I’ve been wanting to experiment with brushless DC (BLDC) motors for some time now. Today, I finally got the chance to write the microcontroller firmware to do the logic.
We are still waiting on some electronics to build the 3 half bridges needed to do the power side. But we pretty much finished the control logic. Here is a picture of our setup:
The left is a 12V lead acid battery, the perf board in the middle bottom has an ATmega328 board (red) with a DC-DC stepdown converter (blue) to supply the 5V to the ATmega. The white board above it is simply 6 LED’s that are connected to the pins which will drive the gates on the 6 FET’s we will be connecting up to later. The LED’s allow us to observe the logic as we rotate the motor to make sure we get the sequence and timing (“commutation”) right. To the right of the white board with the LED’s is a black USBASP USB programmer for the ATmega. In the upper right is a Golden Motor BLDC motor (24V 300-400W if I remember correctly).

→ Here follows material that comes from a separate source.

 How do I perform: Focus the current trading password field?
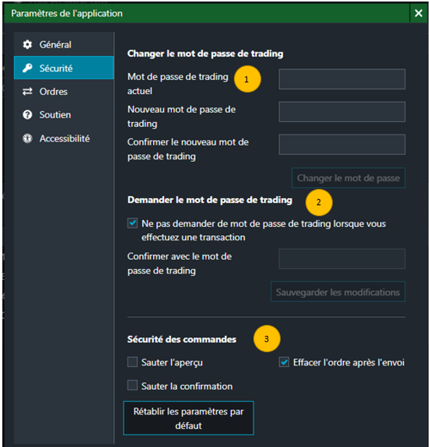[341, 79]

The only real trick was trying to figure out the correct commutation order. We got the documentation from the motor manufacturer describing the meanings of the hall effect sensor pins coming out of the motor. This allows us to know the current rotation state of the motor. But the goal is to use this information to apply voltage to the three power wires on the motor such that the torque being applied on the motor is always in the right direction.
A brushed DC motor which uses the brushes to reverse the magnetic field on the commutator at the right time in order to keep the torque going in the same direction. The idea is that there are permanent magnets inside the motor and controllable electromagnetic coils on the rotor, and if you don’t change the magnetic fields on the rotor, the motor will spin to a particular position where the magnetic fields on the rotor are aligned with the opposite poles on the permanent magnet. Then it will just stay there. But if you change the magnetic fields at just the right instant, you will continually be applying torque to rotate in the same direction.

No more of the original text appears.